Source excerpt
═══

As a multihull sailor, I’ve done with both single and twin engine boats. As a sailor, if the engine dies you should still be able to get nearly home, if not right into the slip. But if I discard that possibly for the purposes of this discussion:

Twin engines. You are far more likely to head out with one engine misbehaving, so I had many more failures with twin engines. I never fouled both engines on fishing gear, always just one. Maintenance is double, though somewhat easier because the engines are smaller. Engine cost is more, though not double. Noise is increased, though it is different. Twin engines can steer with the rudders out–I experienced that a few years ago, after striking a submerged log. Docking is easier… unless one engine is out, in which case it is much, much harder (the boat wants to go in circles).

I have an article coming out in Practical Sailor in a month or two on steering with drogues. I originally thought of it in terms of sail, but it is absolutely applicable to a power boat with the rudder jammed or an engine out. Given the lack of sails to provide balance, I wonder if a small steering drogue isn’t even more sensible for a power yacht going far.

Running just one engine. With outboards or feathering props, it is common for catamaran sailors to run on one engine. It’s quieter and fewer parts are turning. The drag of second engine is slight, since it is either raised or feathered. I’ve seen a few studies that suggest that with fixed props the mileage drops, and I believe this. I do wonder, if I had a twin-engine boat intended for long distances, if I would investigate some manner of feathering prop and running on one engine on long passages. Probably not.

Bill Attwood

Hi John
This topic isn’t really one that sparks my interest ? but I thought I might throw a couple of ideas into the ring (or put my dog into the fight?).
1 Any solution requiring an engine, including any or all of the ancilliary items, compounds the problem, a bit like the philosophy of having a spare for everything,
2 The better solution is sail power. The possibilities for sail power considered above could be expanded to include less common sorts of rig – gaff, gunter, crab-claw, even junk. Requirements, short mast, easily stowed spars, minimal low-tech rig. Windward ability will never be good, but becoming embayed one could deploy the drogue and pray for a windshift.

═══

Provided data
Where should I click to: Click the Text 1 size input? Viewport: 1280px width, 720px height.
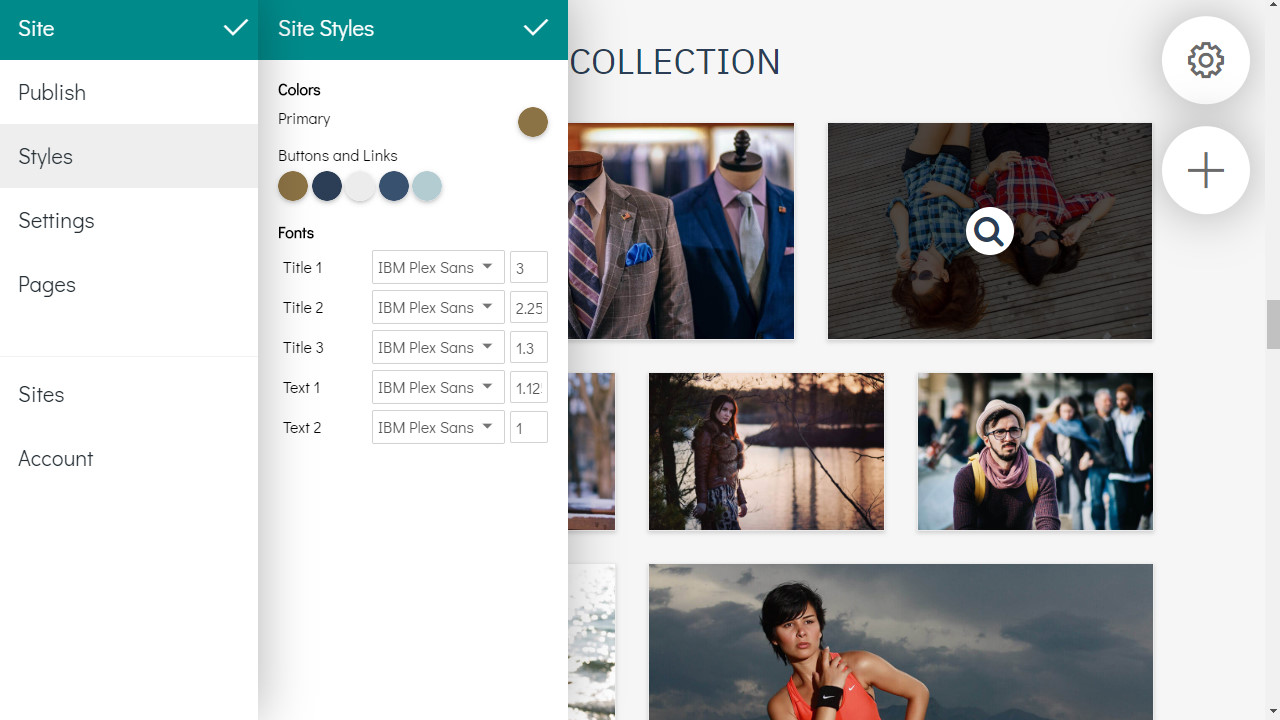tap(528, 387)
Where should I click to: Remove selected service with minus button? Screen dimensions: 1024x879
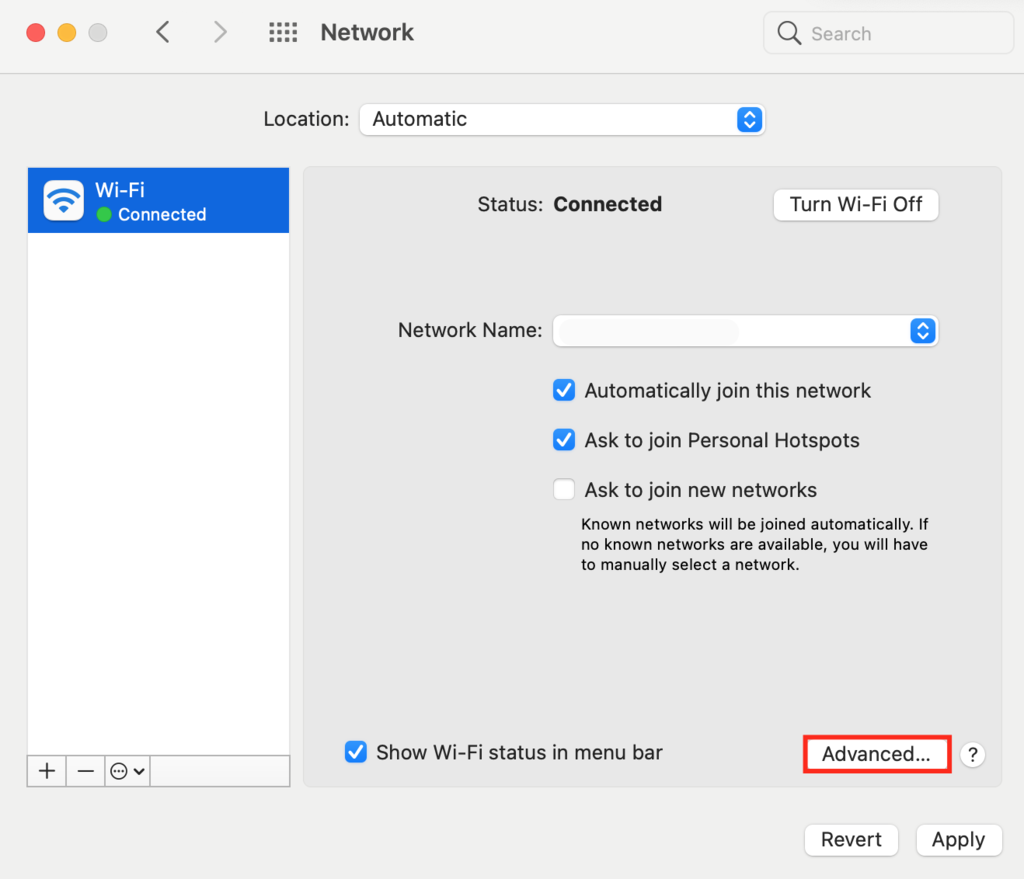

═══

Objectives
**a)** In the discussion of twin versus single engines on boats, why does the writer think a small steering drogue might be even more sensible for a power yacht going far than for a sailboat? Answer in one to three sentences.
**b)** Carry on the discussion of twin versus single engines on boats, starting right after its final sentence about deploying the drogue and praying for a windshift.

Answers given
**a)** The writer points to the lack of sails on a power yacht, which leaves nothing to provide balance. A steering drogue can fill that role when the rudder is jammed or an engine is out.

**b)**
Yours aye

Bill Attwood

Hi John
Definitely not a motor sailer! I am a fan of some motor sailers such as the Fisher range, a pity that the 46 is no longer produced, although they are probably more sailer than motor boat. In view of the oft expressed view here, that all boats are compromises, I don’t think this should rule out the concept of sails as a “get you home”. The more real problem may be that a sail solution that works cannot be found. I look forward to your revelation in the next episode. As a by the by, I am 72 and my chum Noel is 82, both of us own Rustlers, and neither have yet reached the stage of looking at motor boats.
Yours aye
ps I hope I haven’t just challenged fate.


Hi John,
On the drawbacks for the twin you state that ‘Exacts at least a 10% fuel-burn penalty when measured against a single’. I think this is an oversimplification and it depends on the actual comparison of a single prop vs twin prop installation on the same boat eg: 150 hp engine turning a 30 in screw coupled to a 3.96 : 1 reduction gearbox or twin 75 hp engine turning twin 30 in screws coupled to same reduction gearboxes. Although my example is still an oversimplification if one uses the empirical Slip method (Crouch) or the Bp-delta method it can be proved that twin installations can serve as more efficient solutions. Twins tend to be less efficient when used to reduce the drought and hence the prop diameter (increasing prop revolutions) of the same boat. Moreover twin props utilize a better water flow as there is no deadwood to disturb flow in front of them.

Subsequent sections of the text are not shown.